Wilcox’s films, which he has been showing in New York for about ten years now, are made using a collage technique involving 16-mm footage that he sometimes shoots himself as he travels around and sometimes takes off the television screen from movies and other programs. He may also train his camera on book and magazine spreads, turning printed reproductions into still images to be inserted among the moving ones. Built into the method is a degree of visual degradation: Focus falters, color fades, black-and-white breaks in. In the work on Elisabeth of Austria (one chapter in a three-part film titled A Fair Tale [Extended Remix], 2006–2007), a shot of a troupe of Lippizaner stallions is so overexposed that the white horses glow like incandescent flares. Meanwhile, subtitles guide our reading of the narrative. The films look old and imperfect, like home movies made a long time ago—which suits Wilcox, who seems fascinated with memory and the past, and with rehabilitating stories so familiar and often told as to imprison their protagonists in stale morals. Staleness—the familiar, the known, the clichéd—provides the syntax of Wilcox’s vocabulary; what he shows us we’ve already seen. Yet his imagery is often lovely, as when the camera is wrapped in the billowing silk of a parachute, or, in a very different way, when we watch Jerry Hall dancing onstage, victoriously feral.

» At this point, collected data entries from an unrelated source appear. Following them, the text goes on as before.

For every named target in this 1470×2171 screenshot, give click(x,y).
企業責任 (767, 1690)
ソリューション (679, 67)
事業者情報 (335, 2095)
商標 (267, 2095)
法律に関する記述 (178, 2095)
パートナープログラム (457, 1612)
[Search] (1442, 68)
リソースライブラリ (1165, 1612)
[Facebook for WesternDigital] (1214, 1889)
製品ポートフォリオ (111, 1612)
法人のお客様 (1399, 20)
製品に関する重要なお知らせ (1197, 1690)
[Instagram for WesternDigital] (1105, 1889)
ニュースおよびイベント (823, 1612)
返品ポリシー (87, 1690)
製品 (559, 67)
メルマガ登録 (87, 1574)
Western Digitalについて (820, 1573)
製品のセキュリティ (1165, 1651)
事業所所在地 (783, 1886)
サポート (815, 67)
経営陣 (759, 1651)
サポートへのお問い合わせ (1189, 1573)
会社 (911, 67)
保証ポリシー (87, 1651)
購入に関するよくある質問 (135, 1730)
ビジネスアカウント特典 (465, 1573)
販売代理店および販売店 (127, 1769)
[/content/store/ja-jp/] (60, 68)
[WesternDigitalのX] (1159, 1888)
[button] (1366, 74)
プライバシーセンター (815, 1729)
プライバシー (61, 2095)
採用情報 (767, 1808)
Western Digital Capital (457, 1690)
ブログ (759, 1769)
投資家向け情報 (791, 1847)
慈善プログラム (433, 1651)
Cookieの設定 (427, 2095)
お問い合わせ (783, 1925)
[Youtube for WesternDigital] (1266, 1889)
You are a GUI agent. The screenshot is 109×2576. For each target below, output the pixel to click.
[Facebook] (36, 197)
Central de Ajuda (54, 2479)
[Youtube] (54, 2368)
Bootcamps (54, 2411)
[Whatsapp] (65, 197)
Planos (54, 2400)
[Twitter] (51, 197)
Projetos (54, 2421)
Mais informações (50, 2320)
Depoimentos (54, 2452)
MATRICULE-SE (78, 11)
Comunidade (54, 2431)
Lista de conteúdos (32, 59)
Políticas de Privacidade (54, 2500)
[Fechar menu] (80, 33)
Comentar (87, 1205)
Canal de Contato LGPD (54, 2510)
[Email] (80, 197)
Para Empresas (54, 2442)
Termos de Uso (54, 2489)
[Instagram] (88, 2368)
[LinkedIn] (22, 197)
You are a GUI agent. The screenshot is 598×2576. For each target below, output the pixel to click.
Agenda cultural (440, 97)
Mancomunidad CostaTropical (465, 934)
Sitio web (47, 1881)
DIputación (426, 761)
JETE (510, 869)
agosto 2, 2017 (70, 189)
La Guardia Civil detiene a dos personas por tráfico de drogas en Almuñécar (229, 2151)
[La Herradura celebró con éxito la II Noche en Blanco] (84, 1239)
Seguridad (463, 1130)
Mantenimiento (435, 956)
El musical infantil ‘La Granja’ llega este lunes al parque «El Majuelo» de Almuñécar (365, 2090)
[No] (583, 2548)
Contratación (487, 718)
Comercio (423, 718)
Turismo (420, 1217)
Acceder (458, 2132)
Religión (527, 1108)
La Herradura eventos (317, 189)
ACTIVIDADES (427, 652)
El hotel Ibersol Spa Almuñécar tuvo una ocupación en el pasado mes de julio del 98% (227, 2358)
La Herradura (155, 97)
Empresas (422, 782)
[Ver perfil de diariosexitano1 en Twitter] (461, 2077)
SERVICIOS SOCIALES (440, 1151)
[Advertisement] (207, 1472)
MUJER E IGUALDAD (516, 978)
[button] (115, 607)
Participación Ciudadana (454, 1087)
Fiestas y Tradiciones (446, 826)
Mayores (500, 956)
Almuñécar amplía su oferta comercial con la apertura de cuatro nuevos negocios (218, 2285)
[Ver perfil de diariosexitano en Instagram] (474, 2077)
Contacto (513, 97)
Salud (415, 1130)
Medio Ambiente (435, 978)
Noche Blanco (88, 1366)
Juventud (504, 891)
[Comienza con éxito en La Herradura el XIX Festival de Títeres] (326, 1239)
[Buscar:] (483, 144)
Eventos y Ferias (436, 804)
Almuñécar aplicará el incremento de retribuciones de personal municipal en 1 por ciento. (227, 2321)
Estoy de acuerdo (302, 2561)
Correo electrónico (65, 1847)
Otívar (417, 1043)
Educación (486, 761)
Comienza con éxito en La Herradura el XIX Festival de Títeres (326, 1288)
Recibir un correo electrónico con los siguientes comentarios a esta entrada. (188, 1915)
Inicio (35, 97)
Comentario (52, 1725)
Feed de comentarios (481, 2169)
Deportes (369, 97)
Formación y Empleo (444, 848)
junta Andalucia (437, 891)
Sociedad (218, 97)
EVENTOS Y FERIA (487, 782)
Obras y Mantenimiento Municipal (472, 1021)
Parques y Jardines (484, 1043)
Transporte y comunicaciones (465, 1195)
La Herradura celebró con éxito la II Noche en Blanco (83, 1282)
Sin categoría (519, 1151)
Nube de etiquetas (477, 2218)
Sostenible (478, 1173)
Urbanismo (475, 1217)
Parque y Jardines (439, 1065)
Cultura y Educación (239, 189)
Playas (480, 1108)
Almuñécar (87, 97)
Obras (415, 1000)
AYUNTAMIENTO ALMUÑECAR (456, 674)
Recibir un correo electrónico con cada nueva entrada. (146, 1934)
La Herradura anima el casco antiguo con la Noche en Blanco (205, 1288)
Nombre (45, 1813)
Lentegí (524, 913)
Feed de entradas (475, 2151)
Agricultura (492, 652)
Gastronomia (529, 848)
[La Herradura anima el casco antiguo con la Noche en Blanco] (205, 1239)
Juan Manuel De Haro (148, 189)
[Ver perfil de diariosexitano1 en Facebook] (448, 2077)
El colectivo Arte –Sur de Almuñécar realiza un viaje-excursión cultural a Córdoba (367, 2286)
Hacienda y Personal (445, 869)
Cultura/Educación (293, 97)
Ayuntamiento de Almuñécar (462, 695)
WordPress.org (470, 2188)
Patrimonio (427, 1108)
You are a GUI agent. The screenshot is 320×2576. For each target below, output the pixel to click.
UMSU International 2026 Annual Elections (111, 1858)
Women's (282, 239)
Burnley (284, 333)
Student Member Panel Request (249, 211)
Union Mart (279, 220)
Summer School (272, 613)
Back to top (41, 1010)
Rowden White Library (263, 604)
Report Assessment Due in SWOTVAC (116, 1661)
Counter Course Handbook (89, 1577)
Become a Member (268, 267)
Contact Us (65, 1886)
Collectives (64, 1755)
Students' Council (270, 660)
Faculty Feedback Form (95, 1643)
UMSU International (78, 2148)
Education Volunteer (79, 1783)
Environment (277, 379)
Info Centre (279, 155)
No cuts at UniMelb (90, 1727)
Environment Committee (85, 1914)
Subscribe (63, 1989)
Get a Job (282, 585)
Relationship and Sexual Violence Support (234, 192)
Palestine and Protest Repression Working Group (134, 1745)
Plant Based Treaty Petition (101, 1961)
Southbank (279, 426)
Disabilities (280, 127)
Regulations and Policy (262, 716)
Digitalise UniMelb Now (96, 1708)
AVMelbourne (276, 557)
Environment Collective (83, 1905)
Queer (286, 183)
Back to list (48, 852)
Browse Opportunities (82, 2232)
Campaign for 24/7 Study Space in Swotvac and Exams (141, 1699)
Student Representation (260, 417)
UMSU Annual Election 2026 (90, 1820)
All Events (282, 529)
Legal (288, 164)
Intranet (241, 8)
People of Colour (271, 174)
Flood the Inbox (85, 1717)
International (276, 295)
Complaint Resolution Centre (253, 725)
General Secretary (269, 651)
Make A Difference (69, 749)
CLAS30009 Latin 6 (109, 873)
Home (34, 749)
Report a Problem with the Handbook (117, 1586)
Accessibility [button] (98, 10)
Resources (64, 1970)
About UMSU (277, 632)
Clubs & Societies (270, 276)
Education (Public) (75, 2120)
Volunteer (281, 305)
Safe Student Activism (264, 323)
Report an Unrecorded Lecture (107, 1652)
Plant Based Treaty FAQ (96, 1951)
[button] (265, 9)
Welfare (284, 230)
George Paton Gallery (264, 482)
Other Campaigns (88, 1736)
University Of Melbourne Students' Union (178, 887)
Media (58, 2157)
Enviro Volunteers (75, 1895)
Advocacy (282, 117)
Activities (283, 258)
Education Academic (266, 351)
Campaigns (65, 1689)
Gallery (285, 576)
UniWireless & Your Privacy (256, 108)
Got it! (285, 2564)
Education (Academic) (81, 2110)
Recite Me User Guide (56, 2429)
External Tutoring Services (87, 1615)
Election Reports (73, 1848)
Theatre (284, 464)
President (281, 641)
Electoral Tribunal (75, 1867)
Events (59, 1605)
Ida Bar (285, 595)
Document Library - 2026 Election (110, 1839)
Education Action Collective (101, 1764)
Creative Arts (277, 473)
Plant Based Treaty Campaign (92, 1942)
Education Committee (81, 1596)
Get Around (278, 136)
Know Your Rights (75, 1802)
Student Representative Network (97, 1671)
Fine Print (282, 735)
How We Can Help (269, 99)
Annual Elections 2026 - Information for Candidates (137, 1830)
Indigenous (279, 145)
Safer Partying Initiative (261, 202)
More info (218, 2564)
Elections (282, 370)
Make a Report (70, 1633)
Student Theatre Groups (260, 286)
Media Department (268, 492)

In Elisabeth and Jackie, Wilcox finds women whose aristocracy has made them suspect, or worse. After Jackie married Onassis, he writes, countless paparazzi photographs sanctioned “the validity of public disdain toward her second marriage.” Against this he sets her own dignified responses—her need for “release from the world’s ‘oppressive obsession’ with her as the Kennedy widow,” and her gratefulness for “happiness and love.” It’s no contest, especially since Wilcox washes out the paparazzi photos to the point where they become elegiac. The film about Hall is somewhat different, a story not of tragedy but of self-willed triumph—of how an eighteen-year-old Texan used an $800 windfall (the settlement from a car accident) to move to Paris and remake herself. Even here, though, a repeated image suggests what was at stake: A highway sign reads TEXAS 6. NORTH. EVACUATION ROUTE. A tale of success is also a tale of escape—and one finds oneself wanting escape for all of Wilcox’s women.
The show also contained a group of wall pieces—collages featuring images of subject matter from the films—and a fourth film, this one without a heroine but with a seven-year-old Wilcox in her place. Remembering a long-ago visit to a county fair, another chapter of A Fair Tale magically conflates found and new footage, not to mention Native American rain dancers, erratic skydivers, and scrumptiously greasy-looking food. Lushly sensual and slyly funny, the film also has political points to make, but its interest lies less in its gentle sensitivity to social and technological relations than in Wilcox’s ability to invest that sensitivity in familiar, well-used imagery—to make something eye-opening at the same time a welcome home.